Agnès Sinaï | 10 mars 2022

Introduction

Principe organique de la refondation biorégionale, le principe territorial est voué à l’emporter sur le principe fonctionnel, fondé sur la séparation des fonctions. C’est à la dimension territoriale d’élaborer la décision publique, selon une inversion du système de bas en haut, à partir des habitants eux-mêmes. Et ce pour entendre l’aspiration diffuse à se réapproprier le gouvernement de nos vies comme condition imprescriptible de survie de l’humanité. Il s’agit de retour au territoire plutôt que de retour à la nature. Il s’agit de mise en action des habitants, plutôt que de green economy et de compensations écologiques. Il s’agit de reconstruire, à partir des communautés de territoires inventives, des règles et des techniques de l’habiter. Dans cette prospective, le territoire des habitants devient une catégorie centrale de la conversion écologique, à partir d’une perspective éco-territorialiste.

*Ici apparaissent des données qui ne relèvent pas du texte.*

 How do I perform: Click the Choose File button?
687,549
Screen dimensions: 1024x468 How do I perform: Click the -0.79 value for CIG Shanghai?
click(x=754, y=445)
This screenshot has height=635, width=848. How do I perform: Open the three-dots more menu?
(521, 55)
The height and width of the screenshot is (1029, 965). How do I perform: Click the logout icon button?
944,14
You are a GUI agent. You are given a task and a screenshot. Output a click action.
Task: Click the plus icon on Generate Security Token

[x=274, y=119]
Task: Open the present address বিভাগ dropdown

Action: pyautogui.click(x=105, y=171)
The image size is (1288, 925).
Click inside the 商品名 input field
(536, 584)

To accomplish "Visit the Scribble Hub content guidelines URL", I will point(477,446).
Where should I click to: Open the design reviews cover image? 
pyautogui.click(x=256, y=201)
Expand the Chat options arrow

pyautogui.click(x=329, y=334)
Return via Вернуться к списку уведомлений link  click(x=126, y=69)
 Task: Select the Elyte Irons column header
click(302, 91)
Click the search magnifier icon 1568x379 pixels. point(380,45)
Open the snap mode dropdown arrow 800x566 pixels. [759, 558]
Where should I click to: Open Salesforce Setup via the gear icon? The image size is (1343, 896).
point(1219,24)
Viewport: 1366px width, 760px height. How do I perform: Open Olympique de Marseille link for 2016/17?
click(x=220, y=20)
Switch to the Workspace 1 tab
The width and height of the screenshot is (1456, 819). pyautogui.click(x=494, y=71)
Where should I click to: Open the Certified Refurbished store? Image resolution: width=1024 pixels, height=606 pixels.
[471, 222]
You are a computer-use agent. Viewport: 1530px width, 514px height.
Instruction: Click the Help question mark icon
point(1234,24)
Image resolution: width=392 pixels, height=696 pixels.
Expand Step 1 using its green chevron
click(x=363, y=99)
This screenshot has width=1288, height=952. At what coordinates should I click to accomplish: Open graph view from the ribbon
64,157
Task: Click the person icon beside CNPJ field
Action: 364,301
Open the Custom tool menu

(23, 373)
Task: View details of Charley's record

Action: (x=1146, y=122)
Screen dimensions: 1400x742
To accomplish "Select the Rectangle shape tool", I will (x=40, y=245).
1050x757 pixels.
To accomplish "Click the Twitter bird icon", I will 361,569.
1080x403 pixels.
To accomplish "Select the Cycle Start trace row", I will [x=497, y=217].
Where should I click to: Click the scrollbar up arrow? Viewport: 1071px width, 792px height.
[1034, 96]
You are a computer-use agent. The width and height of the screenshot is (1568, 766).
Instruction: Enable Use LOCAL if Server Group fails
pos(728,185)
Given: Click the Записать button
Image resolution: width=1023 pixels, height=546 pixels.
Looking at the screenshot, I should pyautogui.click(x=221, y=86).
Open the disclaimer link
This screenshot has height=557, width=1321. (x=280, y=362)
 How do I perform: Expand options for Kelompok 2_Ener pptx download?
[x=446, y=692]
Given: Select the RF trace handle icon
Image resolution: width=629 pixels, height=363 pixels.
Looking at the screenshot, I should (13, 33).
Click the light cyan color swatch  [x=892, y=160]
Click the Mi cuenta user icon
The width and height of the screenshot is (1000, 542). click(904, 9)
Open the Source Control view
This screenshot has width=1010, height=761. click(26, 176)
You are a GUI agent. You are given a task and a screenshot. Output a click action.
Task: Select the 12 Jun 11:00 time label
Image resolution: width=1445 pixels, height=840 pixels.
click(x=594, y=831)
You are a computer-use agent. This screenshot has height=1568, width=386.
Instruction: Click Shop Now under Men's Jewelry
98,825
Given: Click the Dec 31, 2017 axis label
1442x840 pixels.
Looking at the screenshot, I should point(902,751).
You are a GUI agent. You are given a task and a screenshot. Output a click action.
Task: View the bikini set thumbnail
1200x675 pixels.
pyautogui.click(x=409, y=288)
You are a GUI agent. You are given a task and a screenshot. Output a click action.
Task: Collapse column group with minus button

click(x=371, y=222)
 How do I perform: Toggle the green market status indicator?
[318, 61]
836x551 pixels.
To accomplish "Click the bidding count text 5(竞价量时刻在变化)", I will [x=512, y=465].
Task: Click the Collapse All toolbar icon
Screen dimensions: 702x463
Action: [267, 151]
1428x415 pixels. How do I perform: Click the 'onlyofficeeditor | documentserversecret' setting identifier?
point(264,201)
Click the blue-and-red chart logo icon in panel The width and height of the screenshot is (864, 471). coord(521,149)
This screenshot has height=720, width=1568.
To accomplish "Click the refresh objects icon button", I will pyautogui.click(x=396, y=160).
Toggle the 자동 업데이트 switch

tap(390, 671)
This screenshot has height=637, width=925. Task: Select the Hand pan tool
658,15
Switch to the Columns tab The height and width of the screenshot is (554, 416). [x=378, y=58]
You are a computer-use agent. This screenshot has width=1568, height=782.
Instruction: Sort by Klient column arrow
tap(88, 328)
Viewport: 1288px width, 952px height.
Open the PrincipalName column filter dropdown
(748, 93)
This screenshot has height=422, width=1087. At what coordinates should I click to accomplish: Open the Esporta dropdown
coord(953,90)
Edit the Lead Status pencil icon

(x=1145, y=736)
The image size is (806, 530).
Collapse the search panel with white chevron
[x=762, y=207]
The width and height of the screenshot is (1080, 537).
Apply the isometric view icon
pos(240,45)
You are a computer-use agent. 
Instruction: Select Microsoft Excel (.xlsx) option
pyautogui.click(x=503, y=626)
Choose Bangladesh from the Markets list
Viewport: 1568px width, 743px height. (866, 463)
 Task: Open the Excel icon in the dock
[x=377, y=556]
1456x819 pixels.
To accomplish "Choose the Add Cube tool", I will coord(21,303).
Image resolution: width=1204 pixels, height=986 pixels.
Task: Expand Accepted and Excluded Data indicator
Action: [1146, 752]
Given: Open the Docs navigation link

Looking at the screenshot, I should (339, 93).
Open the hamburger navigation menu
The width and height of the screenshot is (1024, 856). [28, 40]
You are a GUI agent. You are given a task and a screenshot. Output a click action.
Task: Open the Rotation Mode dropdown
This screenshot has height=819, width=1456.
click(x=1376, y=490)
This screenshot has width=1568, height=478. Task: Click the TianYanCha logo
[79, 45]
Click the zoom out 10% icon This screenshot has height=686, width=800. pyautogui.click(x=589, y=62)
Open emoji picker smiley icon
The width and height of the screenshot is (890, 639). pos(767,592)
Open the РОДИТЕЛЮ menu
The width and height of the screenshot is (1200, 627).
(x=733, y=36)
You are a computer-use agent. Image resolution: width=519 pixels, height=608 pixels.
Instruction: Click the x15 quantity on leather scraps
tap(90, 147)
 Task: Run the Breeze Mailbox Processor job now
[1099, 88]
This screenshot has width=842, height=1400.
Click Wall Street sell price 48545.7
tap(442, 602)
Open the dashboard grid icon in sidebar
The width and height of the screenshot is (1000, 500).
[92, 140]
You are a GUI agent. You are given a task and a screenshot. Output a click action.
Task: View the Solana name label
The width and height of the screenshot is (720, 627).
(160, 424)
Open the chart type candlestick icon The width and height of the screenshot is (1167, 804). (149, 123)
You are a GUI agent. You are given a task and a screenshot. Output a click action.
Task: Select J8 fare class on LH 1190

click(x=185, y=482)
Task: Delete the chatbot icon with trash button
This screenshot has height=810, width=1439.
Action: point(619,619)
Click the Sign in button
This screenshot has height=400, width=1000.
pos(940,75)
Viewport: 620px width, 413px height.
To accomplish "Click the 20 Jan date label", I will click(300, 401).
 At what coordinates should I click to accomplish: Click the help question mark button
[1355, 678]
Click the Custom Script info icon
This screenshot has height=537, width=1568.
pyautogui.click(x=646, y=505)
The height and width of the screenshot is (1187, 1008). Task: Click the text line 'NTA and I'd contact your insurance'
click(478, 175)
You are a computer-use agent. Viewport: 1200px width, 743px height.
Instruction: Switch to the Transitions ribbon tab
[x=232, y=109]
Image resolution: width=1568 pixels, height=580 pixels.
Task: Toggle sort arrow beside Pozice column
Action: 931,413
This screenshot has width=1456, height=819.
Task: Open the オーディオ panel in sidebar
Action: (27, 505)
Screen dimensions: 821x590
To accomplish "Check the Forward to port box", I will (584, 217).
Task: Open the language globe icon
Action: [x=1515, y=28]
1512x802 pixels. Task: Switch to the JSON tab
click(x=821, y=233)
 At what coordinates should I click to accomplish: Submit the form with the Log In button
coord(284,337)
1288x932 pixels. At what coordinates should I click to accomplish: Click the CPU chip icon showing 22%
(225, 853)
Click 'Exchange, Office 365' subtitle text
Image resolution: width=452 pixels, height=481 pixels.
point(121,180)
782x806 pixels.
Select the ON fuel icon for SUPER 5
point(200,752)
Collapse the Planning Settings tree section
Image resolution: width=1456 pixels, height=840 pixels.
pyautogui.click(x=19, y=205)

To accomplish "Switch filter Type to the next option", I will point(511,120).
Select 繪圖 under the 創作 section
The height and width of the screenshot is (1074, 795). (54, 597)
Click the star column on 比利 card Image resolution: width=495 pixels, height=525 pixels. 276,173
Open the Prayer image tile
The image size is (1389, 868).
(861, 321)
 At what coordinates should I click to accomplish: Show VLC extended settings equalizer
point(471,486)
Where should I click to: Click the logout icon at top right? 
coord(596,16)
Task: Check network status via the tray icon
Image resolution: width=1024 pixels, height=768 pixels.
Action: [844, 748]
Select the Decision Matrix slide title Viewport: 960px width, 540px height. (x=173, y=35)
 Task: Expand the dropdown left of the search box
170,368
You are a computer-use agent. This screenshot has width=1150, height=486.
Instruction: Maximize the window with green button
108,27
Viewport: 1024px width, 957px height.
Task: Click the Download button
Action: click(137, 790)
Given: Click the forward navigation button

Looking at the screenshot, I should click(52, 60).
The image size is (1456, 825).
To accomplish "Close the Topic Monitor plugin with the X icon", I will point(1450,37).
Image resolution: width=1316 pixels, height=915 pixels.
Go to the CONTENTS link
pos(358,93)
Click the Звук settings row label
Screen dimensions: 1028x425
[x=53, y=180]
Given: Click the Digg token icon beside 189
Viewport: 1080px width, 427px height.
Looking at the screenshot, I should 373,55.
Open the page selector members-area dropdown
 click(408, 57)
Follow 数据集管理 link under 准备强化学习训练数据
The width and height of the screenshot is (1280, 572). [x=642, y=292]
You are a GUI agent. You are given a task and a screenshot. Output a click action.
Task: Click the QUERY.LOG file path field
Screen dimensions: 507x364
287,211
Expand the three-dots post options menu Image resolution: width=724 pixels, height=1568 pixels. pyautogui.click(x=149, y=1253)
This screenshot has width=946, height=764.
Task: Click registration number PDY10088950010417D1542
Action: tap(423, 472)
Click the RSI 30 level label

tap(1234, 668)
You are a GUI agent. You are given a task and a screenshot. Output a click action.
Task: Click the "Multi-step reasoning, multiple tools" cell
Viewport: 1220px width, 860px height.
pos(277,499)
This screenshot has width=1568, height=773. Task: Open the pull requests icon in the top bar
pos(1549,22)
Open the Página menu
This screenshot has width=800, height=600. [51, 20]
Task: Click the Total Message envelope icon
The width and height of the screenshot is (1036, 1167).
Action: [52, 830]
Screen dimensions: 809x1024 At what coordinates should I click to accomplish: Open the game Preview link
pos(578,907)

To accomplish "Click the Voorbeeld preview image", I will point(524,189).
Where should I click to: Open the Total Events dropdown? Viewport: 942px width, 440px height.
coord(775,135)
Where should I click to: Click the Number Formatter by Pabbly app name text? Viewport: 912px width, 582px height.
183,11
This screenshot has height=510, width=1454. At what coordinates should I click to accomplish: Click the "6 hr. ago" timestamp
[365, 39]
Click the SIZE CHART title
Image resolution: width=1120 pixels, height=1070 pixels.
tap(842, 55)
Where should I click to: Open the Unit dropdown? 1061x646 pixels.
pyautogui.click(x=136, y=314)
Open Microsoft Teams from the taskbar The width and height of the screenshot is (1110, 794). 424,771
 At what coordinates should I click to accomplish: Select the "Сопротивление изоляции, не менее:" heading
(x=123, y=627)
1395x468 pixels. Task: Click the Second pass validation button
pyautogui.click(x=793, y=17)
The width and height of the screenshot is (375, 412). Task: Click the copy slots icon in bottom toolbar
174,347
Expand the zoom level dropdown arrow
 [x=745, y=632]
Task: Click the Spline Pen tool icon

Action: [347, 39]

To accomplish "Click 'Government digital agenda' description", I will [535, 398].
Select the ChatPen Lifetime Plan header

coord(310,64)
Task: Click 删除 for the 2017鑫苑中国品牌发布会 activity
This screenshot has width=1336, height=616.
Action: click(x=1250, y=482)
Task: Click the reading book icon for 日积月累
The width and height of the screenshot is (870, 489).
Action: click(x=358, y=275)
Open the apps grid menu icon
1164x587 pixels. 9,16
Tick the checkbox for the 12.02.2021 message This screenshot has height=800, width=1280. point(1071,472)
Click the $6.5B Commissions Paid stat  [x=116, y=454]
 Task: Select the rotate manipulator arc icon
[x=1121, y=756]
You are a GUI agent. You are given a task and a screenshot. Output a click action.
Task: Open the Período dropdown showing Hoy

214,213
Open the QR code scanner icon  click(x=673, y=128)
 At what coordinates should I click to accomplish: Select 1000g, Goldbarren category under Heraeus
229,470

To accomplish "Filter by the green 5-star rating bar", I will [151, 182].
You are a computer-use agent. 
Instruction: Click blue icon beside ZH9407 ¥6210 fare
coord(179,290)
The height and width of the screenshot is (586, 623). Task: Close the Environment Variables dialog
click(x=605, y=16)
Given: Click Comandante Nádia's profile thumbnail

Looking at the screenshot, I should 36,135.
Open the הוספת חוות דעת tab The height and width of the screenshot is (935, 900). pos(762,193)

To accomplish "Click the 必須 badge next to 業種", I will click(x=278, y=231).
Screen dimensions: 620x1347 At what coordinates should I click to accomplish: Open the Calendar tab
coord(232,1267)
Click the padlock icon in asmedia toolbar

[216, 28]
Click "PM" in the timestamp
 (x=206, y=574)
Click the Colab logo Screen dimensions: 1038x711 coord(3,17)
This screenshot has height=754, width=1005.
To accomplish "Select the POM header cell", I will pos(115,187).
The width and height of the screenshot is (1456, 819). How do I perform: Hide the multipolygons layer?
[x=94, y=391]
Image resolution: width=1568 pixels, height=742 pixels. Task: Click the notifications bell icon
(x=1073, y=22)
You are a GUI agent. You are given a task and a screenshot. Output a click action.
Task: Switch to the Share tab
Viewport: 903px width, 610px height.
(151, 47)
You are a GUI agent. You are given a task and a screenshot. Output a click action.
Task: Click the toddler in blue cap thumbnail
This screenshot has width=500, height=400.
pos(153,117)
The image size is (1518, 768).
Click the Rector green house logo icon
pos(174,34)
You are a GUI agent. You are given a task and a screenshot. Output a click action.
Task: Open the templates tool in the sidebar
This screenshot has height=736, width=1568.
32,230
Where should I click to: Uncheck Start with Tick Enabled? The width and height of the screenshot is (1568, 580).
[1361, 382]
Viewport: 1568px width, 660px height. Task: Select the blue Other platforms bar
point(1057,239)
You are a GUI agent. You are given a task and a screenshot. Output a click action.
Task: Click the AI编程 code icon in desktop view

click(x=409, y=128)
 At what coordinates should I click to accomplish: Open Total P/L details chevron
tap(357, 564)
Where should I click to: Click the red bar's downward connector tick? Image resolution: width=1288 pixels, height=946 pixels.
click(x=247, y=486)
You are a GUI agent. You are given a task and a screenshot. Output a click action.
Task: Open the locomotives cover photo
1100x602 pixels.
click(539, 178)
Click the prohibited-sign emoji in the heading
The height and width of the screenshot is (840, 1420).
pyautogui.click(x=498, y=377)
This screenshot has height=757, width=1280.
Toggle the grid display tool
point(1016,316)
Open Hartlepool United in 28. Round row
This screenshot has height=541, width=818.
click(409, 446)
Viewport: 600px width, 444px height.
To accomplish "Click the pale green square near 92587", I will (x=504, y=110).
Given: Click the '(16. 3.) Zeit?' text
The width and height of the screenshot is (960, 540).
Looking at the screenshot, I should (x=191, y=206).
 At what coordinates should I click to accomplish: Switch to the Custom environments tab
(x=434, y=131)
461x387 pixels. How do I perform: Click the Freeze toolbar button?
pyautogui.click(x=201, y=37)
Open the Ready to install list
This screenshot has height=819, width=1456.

La vision qui habite l’architecte et urbaniste Alberto Magnaghi est celle d’une civilisation qui soit en mesure de mettre en synergie ville et campagne, de reconstruire de nouvelles formes et métabolismes de l’habiter urbain, et surtout qui réussisse à raviver la condition habitante, nouveau statut qui a vocation à relayer la condition de producteurs et consommateurs que nous sommes devenus, gouvernés par les flux globaux et transformés en clients a-territoriaux de multinationales. Dans ce brassage productiviste du monde, l’aspiration à la conscience du lieu réinterprète le territoire comme sujet vivant.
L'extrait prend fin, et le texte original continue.